The Clientele has developed somewhat of a cult following in England, but it has avoided the spotlight like a dolphin avoids nets. However, with this release, the band has finally been thrust into the public eye and forced to explain itself as the latest dose of Anglo melancholy. Suburban Light isn’t actually a new album; it is a collection of singles the band has been throwing to the wind since 1992. Surprisingly, the flow of the album does not reflect its fractured production.

No single track on the album stands out from a musical perspective; they are all balmy, quiet melodies. Alasdair MacLean’s voice is frosted by lovelorn delicacy. His words become snowflakes that disintegrate once they touch the air. None of the instruments attempts to impress; they simply carry the tranquil vocals from one song to the next.
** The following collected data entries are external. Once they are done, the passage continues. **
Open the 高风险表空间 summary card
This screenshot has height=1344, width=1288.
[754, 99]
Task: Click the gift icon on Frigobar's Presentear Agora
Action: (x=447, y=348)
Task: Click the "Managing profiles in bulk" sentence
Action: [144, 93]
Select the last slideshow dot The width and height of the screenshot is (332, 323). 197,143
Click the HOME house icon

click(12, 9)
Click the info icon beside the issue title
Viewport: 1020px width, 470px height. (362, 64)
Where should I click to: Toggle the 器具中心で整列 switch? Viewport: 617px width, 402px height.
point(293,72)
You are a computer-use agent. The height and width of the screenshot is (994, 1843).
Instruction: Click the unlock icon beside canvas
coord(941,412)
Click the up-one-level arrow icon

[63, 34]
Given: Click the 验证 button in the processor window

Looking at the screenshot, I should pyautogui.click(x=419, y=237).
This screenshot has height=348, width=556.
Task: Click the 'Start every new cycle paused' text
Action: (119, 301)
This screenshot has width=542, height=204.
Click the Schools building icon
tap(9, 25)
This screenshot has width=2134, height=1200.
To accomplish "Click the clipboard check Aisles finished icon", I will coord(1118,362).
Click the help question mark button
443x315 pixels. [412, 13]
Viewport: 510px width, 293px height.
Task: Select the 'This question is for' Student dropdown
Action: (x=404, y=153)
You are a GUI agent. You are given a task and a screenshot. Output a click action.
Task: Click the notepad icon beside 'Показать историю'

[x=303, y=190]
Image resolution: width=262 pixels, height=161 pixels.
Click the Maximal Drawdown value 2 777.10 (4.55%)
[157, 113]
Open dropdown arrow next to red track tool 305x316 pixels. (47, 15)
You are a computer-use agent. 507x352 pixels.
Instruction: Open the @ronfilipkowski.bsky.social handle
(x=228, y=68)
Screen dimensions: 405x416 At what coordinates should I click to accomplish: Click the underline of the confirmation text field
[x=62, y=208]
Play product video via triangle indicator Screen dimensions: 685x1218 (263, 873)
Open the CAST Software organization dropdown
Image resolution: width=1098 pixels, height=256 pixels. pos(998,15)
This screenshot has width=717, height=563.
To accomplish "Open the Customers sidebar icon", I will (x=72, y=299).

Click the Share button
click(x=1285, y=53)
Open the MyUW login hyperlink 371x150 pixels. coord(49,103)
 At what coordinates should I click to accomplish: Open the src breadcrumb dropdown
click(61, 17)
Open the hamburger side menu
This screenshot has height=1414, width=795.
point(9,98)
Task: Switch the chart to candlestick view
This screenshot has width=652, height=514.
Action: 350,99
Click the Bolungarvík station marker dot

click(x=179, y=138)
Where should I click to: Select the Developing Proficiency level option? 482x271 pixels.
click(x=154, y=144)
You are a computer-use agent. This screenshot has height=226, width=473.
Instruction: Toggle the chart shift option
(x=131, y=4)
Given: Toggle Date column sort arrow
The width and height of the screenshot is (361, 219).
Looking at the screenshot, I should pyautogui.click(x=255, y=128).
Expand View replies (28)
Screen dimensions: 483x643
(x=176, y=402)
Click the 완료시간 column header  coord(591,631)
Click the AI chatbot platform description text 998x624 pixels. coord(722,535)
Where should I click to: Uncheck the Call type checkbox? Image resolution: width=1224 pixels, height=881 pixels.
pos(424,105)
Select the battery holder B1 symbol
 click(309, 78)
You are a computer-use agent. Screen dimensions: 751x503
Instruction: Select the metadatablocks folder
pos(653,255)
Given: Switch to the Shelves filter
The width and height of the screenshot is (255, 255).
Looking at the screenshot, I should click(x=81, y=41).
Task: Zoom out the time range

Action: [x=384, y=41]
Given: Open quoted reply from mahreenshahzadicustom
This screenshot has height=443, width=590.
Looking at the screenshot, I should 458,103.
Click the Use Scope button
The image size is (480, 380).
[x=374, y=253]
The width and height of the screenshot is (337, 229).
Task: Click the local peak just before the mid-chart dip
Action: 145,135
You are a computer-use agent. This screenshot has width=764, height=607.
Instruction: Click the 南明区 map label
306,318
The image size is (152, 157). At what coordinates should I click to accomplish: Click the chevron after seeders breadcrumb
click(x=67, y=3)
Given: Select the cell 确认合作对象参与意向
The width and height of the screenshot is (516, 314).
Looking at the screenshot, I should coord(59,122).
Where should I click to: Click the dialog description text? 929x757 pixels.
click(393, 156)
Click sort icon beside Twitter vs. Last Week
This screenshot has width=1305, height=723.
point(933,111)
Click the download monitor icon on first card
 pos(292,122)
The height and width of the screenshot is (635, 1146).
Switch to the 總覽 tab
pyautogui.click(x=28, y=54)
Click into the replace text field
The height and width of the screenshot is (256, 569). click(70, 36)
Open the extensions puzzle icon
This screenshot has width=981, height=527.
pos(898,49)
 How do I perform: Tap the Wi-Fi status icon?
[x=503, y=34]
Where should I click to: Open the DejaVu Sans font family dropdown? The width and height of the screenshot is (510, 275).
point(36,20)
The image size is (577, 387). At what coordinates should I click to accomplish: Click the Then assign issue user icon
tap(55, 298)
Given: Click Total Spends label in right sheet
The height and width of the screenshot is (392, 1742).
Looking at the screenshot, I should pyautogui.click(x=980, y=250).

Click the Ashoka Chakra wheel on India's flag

The album’s nondescript charm is a double-edged sword; while many listeners will relish in the softness of the guitars or the hypnotic drone of the singing, many still will feel something missing, that something is waiting to burst out through the fuzz, but has been sedated and drained of its energy. To this segment of the populace, the music will be dry and tasteless, repetitive and dull. Just a warning, however — the album is great. It just requires a patient ear to wade through the abstractness and discover the jewel buried within. If you can appreciate them, the songs of Suburban Light haunt you like ghosts long after they’ve stopped playing on your stereo.

The Clientele performs June 16 at detroit contemporary.